最近は、技術士の勉強過程のメモが多くなってきたけど、技術士の資格取得の目的も、インフラはどうあるべきかを考えるためである。
まぁ、本当のところは、資格取ったからといって、その資格では食っていけない、という実情があるんだけど・・・。
話が逸れた。
ぼくの中では、新技術の活用促進がこれからの日本を救うことになるのではないか、と思っているくらい、インフラ施策の中ではプライオリティの高いテーマだと思っている。
ただ、新技術も昔から言われている。
それでも、普段の仕事をしていても一向に仕事の進め方が変わっていかない。
i-Constructionだって、ぼくの身の回りでは進んでいない。
でも、国交省ののHPには、新技術一覧がNETISにカタログ的に記載されている。
NETISはNew Technology Information Systemの略。
実はこれ、原型は平成10年から運用されているもの。
それから20年近く経っても、それほど活用されているという実感がない。
理由は簡単。
まず一つは、発注者によって材料や構造が決められた形で発注されてきたので、受注者は新技術を提案する機会もなかった、ということ。
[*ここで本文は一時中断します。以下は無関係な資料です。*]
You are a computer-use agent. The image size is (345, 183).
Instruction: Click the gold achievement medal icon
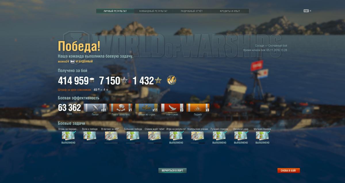(x=172, y=81)
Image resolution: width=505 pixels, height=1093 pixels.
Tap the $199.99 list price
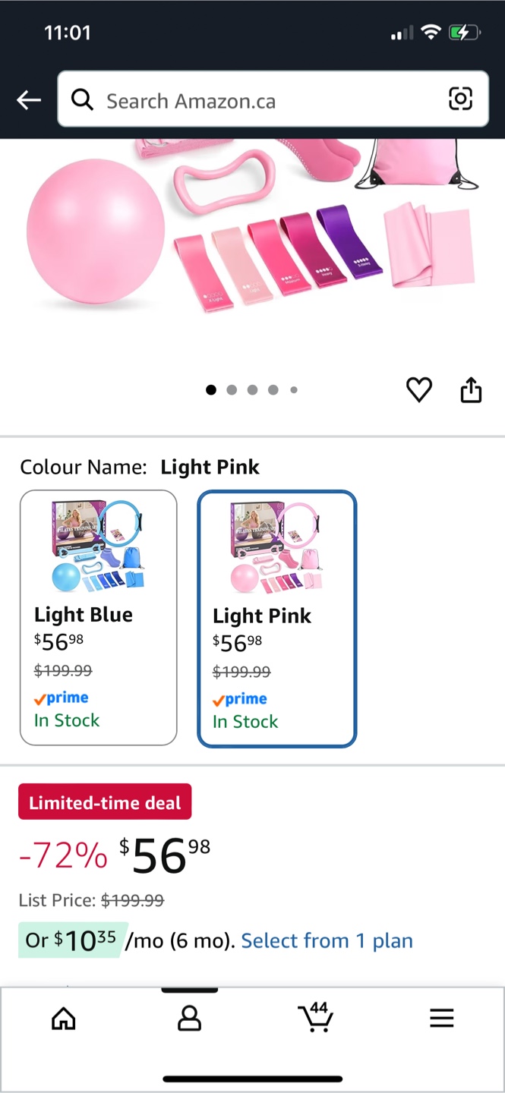pos(132,901)
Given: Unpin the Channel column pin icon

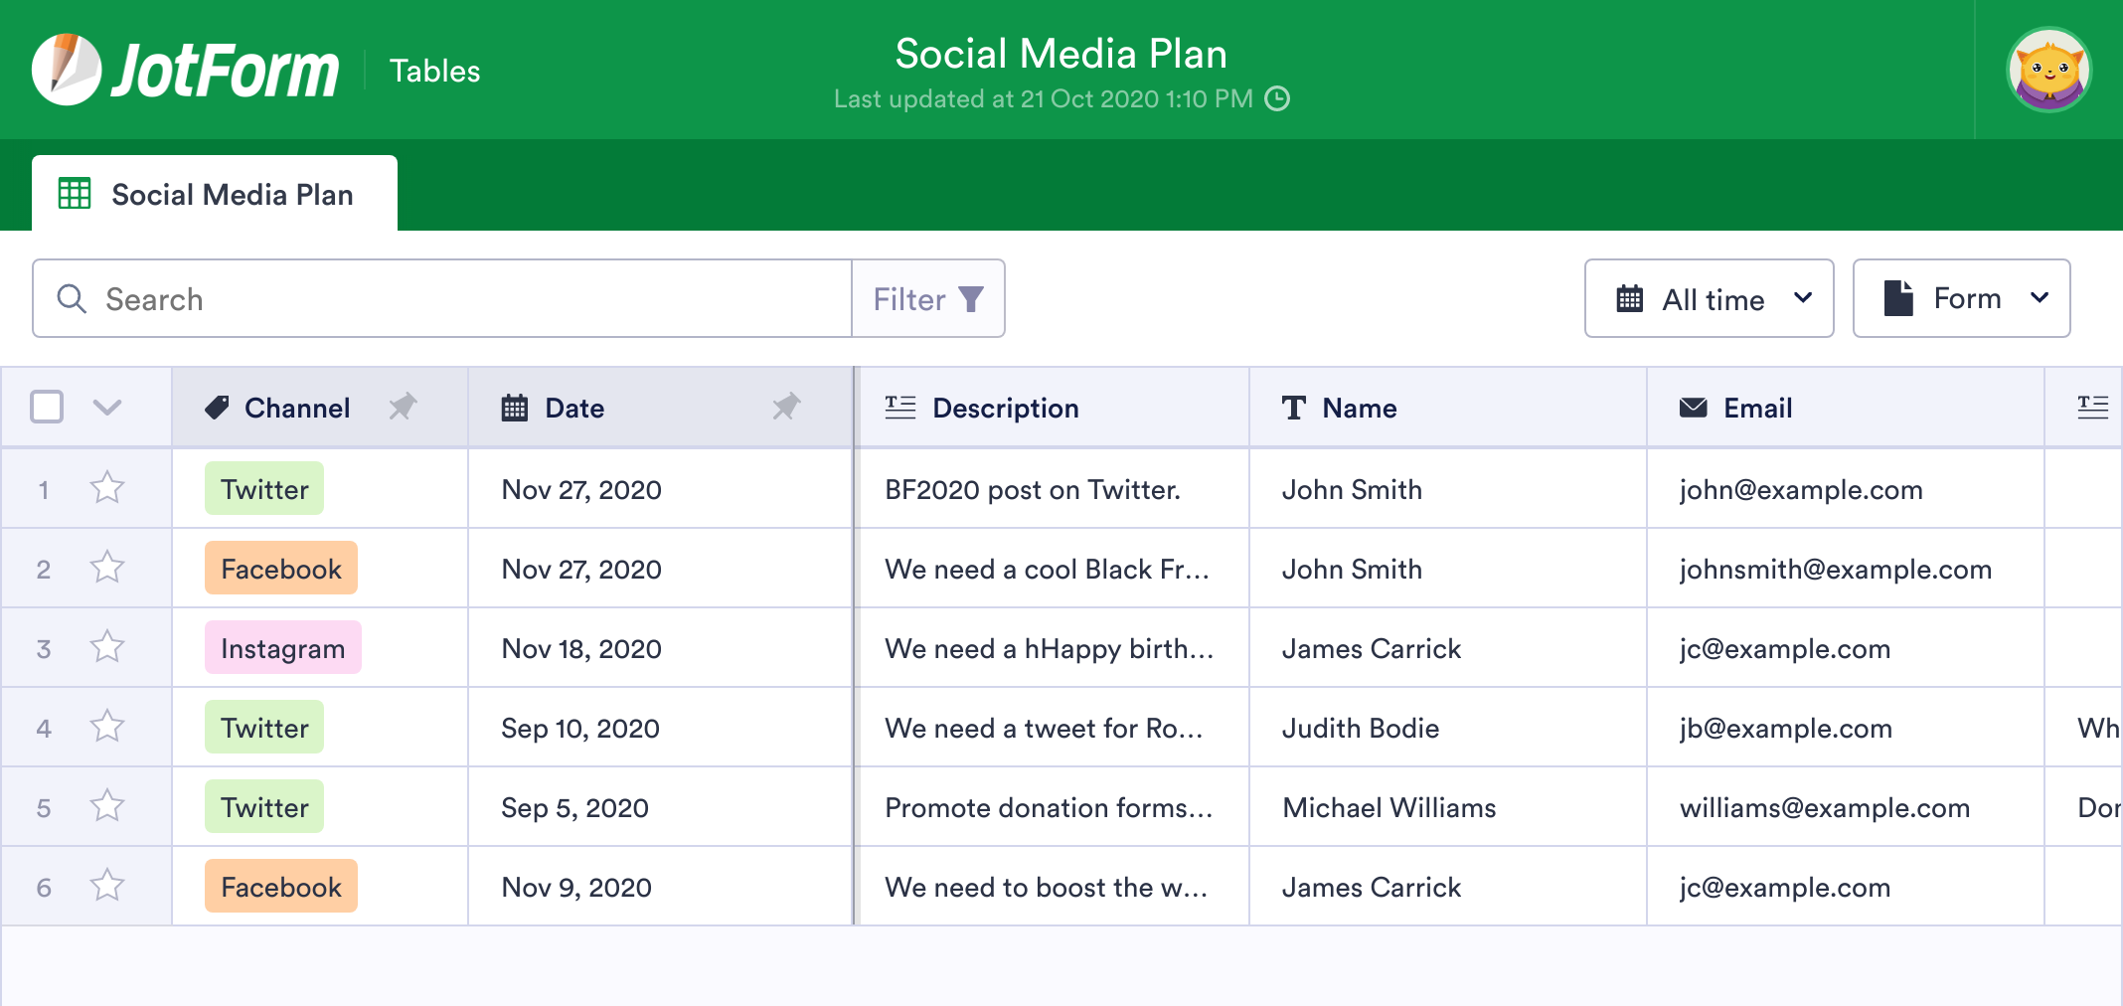Looking at the screenshot, I should coord(404,408).
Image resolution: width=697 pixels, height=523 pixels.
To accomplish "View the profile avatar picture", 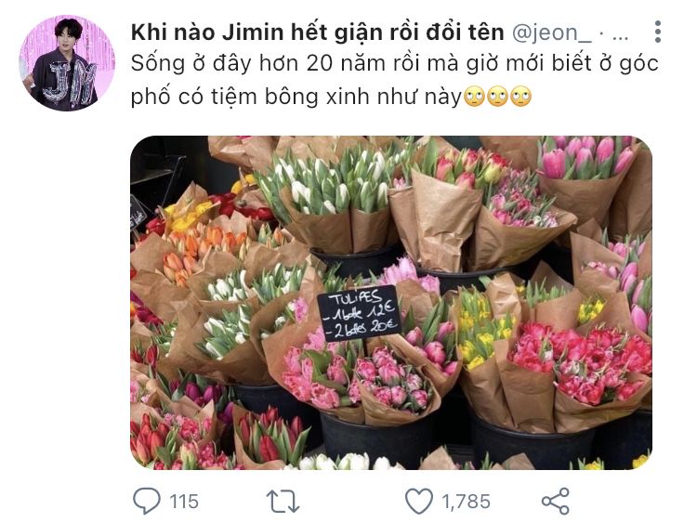I will pyautogui.click(x=67, y=63).
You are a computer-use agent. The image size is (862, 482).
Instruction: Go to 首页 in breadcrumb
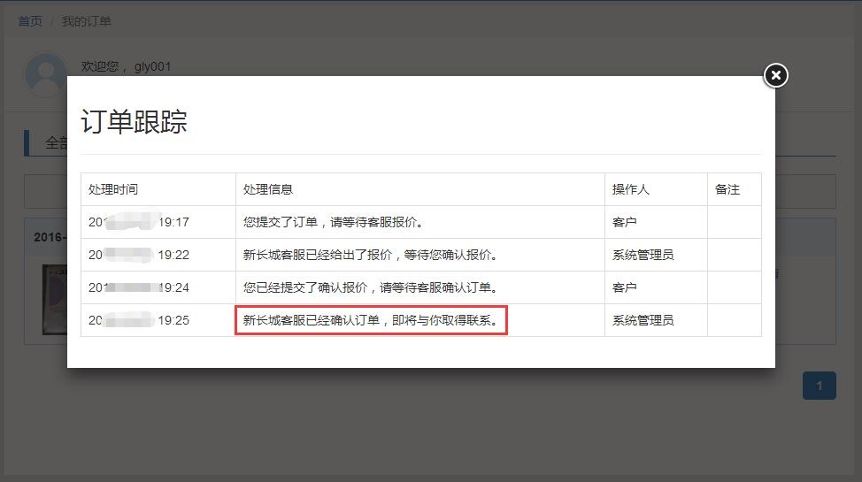pos(30,21)

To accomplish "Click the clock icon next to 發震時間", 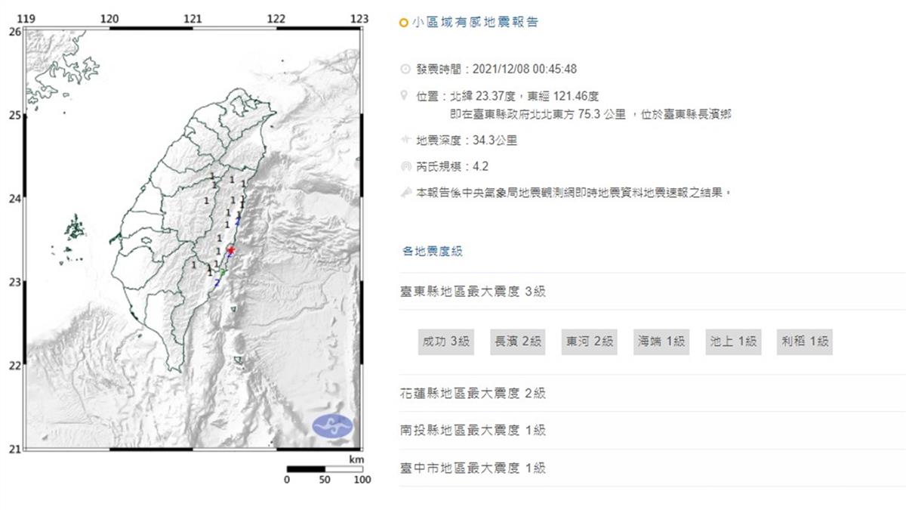I will click(x=404, y=68).
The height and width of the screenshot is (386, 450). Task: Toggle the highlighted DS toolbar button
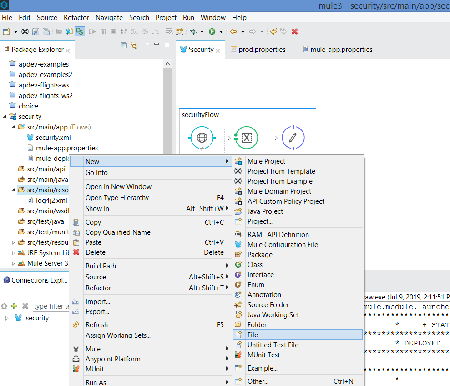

これについては、記事の冒頭で書いた土木学会の提言がまさに、それを踏まえたものだと思う。
もう一つは、受注者が提案するには、高いハードルがあるということ。
土木工学は経験工学といわれるように、経験がものをいう社会。
若手はベテランと共に行動して、ワザを盗んで学ぶ、これが連綿と繰り返されてきた、という歴史を持っている。
そして、この職人気質というのが日本人の美学にとてもマッチしてきた、ということ。
新技術が実装されてこなかった原因は受注者側だけではない。
発注者も同様である。
受注者が提案しても、その材料なり工法を受けれいる素養がなかった、ということ。
これも理由は明白。
リスクを少しも取る必要がない状況にあるのに、好き好んで新しい挑戦を受け入れることをする必要性に迫られてこなかった、ということ。
安全が担保されていない、品質基準を満たす保証がない、仕事は趣味でやるものではない、というこれまた不思議な美学が入り込んだりして、そんなことなら、これまで通りでいいや、といわゆる前例踏襲が続いてきた、そんなところだろう。
それなら、どうすりゃいいんだ?
となって、先ほどの土木学会の提言なんだろうけど、何も民間団体だけ、この現状に不安を抱いてるわけではない。
それが国交省の2日前の発表。
道路分野における新技術導入促進計画の発表。
新技術導入促進機関の発表。
少し中身を見てみる。
まず、良い技術は使おう、という大方針。
そして、異業種、他分野も含める、とある。
これが大事だと思う。
現在、〇〇 × テック が流行っている。
フィンテック、アグリテック、エドテック・・・
車をグーグルが作り出す時代、塾講師よりもAI先生に習った方が成績が良くなる時代、テクノロジーが全産業に組み込まれていく。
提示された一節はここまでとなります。